1. Field of the Invention
The present invention relates to a solid electrolytic capacitor including an anode formed of a valve metal as well as a dielectric film, a conducting polymer layer, and a cathode extraction layer deposited thereon.
2. Description of Related Art
Solid electrolytic capacitors are used in a manner of being incorporated into power supply circuits of CPU and peripheral circuits thereof in various kinds of mobile information terminals, such as personal computers and mobile phones, various kinds of image information devices, such as digital cameras, and other electronic devices.
In general, in a solid electrolytic capacitor, a dielectric layer is formed on an anode made of a so-called valve metal, such as tantalum, niobium, titanium, or aluminum, and an electrolyte layer and a cathode extraction layer are formed on the dielectric layer. As such electrolyte layer, a metal oxide layer, such as manganese dioxide, or a conducting polymer layer, such as polypyrrole and polythiophene, is used.
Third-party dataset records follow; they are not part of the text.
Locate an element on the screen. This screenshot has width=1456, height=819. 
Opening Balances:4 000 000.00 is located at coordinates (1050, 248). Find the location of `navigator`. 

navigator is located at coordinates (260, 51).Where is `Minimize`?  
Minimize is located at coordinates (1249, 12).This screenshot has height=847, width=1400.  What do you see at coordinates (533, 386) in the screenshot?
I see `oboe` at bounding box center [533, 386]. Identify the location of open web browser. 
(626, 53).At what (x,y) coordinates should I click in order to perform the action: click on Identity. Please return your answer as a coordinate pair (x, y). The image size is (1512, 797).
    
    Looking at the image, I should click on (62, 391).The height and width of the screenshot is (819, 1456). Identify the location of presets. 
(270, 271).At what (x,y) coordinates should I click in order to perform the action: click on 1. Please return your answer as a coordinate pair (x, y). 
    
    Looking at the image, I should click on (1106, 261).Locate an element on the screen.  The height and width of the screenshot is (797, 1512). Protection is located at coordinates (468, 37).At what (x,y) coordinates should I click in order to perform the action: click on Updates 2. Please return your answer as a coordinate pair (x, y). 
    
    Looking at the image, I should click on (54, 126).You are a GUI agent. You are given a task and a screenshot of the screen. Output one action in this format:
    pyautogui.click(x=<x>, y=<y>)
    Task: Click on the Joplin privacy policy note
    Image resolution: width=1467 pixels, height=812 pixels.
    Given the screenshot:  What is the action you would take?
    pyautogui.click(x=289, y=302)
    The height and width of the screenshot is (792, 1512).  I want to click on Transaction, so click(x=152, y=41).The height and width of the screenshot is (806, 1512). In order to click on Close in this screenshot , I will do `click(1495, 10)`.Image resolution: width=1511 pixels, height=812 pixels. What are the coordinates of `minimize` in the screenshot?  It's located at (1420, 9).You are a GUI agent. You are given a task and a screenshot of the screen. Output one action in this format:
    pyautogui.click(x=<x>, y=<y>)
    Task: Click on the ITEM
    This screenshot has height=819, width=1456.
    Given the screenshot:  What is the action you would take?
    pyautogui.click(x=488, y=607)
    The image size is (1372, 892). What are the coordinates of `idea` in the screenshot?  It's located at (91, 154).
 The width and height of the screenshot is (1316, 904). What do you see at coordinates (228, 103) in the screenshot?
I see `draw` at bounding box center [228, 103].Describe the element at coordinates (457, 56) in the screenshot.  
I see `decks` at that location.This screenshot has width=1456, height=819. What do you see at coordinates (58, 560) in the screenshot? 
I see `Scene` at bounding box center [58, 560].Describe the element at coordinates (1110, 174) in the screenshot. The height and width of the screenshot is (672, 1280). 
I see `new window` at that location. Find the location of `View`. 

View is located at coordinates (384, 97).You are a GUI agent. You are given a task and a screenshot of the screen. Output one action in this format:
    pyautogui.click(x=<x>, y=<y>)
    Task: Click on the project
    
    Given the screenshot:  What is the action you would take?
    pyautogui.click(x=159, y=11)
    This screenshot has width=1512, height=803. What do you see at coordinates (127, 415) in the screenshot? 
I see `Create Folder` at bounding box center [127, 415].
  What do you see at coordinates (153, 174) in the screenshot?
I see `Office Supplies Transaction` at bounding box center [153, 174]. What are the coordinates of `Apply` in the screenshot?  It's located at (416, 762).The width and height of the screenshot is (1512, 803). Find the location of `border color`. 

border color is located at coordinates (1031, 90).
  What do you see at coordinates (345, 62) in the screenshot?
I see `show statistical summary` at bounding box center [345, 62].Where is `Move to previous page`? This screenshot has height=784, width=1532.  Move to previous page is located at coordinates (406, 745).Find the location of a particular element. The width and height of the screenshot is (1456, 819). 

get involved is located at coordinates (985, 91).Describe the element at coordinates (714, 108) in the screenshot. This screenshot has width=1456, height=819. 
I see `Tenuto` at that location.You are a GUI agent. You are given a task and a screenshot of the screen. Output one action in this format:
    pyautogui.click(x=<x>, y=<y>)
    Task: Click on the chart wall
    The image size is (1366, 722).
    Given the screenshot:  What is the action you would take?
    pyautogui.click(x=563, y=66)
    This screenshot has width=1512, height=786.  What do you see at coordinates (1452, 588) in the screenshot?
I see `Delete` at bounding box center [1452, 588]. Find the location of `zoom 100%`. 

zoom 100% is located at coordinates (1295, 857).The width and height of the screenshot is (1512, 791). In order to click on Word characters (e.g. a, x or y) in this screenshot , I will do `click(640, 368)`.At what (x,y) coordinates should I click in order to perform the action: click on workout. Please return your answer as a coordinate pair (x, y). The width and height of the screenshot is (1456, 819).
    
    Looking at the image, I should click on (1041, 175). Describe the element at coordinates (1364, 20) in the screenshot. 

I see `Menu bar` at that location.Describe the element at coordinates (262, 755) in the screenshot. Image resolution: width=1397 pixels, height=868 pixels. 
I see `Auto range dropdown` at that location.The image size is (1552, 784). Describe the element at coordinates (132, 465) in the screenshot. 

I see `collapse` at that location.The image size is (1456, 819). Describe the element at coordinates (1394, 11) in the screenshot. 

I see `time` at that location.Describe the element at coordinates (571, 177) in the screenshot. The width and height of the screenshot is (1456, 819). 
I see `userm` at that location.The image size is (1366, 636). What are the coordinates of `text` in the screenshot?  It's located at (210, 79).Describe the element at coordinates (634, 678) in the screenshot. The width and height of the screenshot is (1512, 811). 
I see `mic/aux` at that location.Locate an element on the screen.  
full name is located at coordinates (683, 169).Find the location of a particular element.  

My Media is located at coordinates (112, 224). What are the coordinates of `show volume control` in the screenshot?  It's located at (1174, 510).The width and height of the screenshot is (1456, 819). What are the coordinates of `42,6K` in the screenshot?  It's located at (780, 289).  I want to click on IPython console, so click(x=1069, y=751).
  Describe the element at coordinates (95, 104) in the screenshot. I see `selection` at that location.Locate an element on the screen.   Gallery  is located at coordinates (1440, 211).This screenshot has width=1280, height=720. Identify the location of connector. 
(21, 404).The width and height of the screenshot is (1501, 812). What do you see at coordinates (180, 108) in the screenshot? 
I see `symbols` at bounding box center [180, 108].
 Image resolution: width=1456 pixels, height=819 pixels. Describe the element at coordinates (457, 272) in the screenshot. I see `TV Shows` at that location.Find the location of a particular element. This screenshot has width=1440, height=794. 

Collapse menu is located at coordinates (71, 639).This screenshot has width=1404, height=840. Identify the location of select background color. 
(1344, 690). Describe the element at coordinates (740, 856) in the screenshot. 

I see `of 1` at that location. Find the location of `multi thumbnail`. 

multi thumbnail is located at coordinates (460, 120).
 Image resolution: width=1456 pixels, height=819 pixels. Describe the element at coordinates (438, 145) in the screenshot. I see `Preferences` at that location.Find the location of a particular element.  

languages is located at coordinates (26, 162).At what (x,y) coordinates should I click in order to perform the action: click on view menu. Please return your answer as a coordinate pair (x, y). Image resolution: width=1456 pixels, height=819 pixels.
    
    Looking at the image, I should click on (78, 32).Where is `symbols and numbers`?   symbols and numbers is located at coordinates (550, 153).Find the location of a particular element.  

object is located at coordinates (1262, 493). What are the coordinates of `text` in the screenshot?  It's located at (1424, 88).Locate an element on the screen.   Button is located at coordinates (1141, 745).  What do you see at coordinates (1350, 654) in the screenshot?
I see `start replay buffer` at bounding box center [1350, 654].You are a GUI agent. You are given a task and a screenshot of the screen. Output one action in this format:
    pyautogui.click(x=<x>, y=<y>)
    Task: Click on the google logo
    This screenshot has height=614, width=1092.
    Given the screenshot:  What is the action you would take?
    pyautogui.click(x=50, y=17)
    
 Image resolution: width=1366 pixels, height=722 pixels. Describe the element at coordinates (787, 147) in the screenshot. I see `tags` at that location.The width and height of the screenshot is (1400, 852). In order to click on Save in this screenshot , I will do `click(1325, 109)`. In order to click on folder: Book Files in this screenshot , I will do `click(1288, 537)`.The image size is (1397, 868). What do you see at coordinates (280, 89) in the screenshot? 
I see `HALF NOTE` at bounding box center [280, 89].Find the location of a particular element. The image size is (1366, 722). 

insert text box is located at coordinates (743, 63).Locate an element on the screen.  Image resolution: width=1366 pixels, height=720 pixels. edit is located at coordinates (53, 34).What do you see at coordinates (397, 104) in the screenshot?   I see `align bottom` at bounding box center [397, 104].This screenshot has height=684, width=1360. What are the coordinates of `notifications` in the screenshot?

In the above-described electronic devices, it is required to lower a resistance component of the solid electrolytic capacitor as low as possible. In recent studies, the ESR (equivalent series resistance) of a solid electrolytic capacitor is further lowered.
Japanese Patent Laid-open Publication No. Hei 7-94368 discloses that graphite powder, conducting polymer compound powder, metal powder, and the like are mixed in a conducting polymer layer so as to cause a surface of the conducting polymer layer to be uneven. When the surface of the conducting polymer layer is formed unevenly, mechanical adhesion between the conducting polymer layer and the cathode extraction layer is improved. Accordingly, the dissipation factor (tangent of loss angle: tan δ), and ESR in a high-frequency region can be reduced.
Japanese Patent Lai-open Publication No. 2002-15956 discloses that in a solid electrolytic capacitor including a first conducting polymer layer and a second conducting polymer layer being laminated, the second conducting polymer layer contains a carbon fiber. The carbon fiber is contained in the conducting polymer layer, so that a specific resistance is reduced and an impedance characteristic and capacitance appearance factor in the high-frequency region is improved.
However, in the solid electrolytic capacitor in which graphite or the like is mixed in the conducting polymer layer and the surface of the conducting polymer layer is formed unevenly, a contact area of an interface between the conducting polymer layer and the cathode extraction layer is increased, but the specific resistance of the conducting polymer layer hardly changes. Thus, ESR cannot be reduced greatly.
In addition, in the solid electrolytic capacitor containing the carbon fiber in the conducting polymer layer, the conducting polymer layer is easily deformed under a high-temperature condition. For this reason, the carbon fiber cannot follow the deformation of the conducting polymer layer. Consequently, there arise problems such as a gap generated between the conducting polymer and the carbon fiber, and damage to the carbon fiber itself. As a result, ESR cannot be sufficiently reduced even if the conducting polymer layer contains the carbon fiber.